Problem details
Among the records below, find the lines that hold the word "step" and report how many there are, with no other words.

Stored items
○ ○ ○ ○ ○ ○ ○
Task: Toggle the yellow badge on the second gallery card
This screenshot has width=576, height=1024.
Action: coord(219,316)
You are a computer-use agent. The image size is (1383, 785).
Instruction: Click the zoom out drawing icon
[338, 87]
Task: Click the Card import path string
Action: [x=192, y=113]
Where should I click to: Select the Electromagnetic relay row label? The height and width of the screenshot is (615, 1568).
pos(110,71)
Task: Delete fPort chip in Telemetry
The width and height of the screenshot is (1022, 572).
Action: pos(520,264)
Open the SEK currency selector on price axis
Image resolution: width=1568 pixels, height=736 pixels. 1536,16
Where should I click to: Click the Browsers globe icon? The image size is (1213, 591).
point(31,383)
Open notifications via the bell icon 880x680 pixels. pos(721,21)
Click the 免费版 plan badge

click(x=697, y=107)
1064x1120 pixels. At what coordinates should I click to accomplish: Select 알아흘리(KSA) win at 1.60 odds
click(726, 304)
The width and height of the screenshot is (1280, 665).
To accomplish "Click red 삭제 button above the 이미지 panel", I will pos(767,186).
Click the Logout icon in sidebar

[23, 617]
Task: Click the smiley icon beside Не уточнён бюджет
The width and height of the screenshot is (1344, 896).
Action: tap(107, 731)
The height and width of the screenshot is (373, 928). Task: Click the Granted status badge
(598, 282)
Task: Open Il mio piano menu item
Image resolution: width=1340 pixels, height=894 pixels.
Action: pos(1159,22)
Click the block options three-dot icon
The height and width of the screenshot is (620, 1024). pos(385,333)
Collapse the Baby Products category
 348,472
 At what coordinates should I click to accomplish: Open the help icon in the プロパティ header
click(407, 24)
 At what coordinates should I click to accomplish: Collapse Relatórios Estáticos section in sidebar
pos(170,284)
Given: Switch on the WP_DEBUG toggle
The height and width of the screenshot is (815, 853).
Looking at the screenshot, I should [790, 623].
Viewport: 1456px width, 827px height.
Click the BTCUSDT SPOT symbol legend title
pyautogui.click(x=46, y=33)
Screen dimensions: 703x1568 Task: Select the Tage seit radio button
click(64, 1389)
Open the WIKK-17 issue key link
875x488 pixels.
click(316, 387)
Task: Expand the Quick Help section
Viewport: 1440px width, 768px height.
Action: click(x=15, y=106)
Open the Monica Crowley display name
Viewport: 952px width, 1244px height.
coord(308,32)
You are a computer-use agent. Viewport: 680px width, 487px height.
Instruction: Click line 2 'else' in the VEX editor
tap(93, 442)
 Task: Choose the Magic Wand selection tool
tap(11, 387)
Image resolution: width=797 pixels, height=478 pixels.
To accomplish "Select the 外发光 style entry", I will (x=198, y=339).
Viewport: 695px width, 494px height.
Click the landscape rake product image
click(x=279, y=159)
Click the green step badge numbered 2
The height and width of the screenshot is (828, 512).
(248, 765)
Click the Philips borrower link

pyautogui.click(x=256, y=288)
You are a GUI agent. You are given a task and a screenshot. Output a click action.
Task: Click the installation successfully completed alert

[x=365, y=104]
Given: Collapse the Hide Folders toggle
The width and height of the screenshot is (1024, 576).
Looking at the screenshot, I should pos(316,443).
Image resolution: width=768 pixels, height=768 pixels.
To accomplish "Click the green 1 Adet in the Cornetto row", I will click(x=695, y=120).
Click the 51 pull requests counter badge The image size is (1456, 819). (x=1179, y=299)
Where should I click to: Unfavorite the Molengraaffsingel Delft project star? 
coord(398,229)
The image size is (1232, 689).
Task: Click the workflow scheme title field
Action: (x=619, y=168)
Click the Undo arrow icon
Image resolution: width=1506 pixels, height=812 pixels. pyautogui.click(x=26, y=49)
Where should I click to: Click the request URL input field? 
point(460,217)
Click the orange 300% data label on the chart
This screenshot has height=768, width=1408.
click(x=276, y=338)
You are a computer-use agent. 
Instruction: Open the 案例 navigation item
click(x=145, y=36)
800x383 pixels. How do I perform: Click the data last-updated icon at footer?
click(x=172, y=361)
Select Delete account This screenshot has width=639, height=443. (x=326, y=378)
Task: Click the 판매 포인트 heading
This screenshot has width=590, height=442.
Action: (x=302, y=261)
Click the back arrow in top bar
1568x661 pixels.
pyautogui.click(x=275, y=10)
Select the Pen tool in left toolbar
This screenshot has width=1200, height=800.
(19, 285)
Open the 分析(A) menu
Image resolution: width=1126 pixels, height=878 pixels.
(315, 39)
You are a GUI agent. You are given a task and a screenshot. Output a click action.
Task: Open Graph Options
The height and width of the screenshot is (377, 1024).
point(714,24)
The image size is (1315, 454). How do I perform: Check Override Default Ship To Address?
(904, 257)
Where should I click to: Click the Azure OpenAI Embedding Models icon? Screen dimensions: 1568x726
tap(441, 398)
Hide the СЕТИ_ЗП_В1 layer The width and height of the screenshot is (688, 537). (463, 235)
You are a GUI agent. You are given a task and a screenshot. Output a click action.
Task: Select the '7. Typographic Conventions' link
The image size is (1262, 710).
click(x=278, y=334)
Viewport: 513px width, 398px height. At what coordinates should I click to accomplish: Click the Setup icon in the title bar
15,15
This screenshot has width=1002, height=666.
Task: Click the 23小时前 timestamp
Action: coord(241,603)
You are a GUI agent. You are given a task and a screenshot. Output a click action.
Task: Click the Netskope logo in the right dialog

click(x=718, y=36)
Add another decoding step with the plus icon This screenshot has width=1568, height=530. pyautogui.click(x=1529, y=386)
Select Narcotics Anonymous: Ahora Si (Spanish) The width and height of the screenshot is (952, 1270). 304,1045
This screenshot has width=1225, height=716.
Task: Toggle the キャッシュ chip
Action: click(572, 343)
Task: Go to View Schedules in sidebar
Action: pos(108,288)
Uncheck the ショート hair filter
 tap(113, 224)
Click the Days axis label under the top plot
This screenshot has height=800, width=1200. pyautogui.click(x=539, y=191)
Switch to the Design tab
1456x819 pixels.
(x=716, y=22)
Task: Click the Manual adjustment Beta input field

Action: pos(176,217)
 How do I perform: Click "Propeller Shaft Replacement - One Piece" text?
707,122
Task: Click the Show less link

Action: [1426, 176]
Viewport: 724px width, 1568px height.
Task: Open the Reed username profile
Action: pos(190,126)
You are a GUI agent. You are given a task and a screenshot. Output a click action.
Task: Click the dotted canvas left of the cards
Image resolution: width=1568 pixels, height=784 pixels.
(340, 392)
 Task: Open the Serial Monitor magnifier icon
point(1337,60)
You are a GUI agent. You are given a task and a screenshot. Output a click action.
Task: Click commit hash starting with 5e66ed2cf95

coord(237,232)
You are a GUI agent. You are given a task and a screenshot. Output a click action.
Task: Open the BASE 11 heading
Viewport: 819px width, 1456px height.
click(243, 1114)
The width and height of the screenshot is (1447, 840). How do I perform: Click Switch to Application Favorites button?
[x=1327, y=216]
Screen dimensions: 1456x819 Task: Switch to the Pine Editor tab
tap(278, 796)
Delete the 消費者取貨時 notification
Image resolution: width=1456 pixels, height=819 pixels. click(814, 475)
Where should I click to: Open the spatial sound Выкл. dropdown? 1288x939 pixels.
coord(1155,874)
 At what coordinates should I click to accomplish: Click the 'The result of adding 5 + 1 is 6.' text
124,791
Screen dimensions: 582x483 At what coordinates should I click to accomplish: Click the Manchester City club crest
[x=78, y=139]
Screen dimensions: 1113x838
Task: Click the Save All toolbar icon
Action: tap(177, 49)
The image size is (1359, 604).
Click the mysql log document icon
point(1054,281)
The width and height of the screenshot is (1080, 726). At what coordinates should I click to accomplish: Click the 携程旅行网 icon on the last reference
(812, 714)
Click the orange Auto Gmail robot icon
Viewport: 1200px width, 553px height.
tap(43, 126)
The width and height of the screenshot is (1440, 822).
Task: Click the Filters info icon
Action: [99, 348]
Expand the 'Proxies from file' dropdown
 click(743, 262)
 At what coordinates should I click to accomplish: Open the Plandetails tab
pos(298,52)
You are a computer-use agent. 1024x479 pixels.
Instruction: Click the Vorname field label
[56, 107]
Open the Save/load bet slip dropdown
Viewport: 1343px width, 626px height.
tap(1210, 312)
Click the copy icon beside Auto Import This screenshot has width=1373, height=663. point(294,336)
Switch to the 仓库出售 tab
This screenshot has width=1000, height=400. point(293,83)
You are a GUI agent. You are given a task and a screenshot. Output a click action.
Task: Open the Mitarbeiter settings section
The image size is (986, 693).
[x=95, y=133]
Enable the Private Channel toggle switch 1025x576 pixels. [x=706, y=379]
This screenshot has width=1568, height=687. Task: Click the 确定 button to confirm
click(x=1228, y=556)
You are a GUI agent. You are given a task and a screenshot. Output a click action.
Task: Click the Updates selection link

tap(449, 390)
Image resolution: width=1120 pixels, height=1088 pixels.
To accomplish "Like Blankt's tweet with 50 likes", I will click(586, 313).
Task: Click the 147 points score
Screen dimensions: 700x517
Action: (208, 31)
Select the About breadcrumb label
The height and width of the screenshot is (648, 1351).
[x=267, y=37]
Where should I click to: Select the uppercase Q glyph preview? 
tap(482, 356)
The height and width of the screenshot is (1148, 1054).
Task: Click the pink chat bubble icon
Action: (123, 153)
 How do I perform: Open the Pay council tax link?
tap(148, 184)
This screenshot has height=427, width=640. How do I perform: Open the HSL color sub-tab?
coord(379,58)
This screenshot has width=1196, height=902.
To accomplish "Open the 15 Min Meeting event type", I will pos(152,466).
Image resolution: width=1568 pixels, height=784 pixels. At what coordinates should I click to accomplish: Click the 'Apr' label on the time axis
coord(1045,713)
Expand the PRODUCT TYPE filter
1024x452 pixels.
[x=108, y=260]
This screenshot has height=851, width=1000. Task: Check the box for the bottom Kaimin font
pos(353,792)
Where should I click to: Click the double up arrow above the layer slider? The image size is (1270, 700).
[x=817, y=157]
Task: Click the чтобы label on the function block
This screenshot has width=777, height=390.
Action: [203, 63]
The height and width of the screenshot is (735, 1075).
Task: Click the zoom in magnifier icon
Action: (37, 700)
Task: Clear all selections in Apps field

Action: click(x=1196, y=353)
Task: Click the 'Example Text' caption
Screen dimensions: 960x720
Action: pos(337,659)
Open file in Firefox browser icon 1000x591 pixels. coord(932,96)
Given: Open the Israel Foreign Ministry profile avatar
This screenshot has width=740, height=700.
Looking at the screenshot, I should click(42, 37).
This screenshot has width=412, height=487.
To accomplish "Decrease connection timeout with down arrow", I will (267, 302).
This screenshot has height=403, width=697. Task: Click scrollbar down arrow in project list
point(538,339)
○ ○ ○ ○ ○ ○ ○
Solution to this exercise
2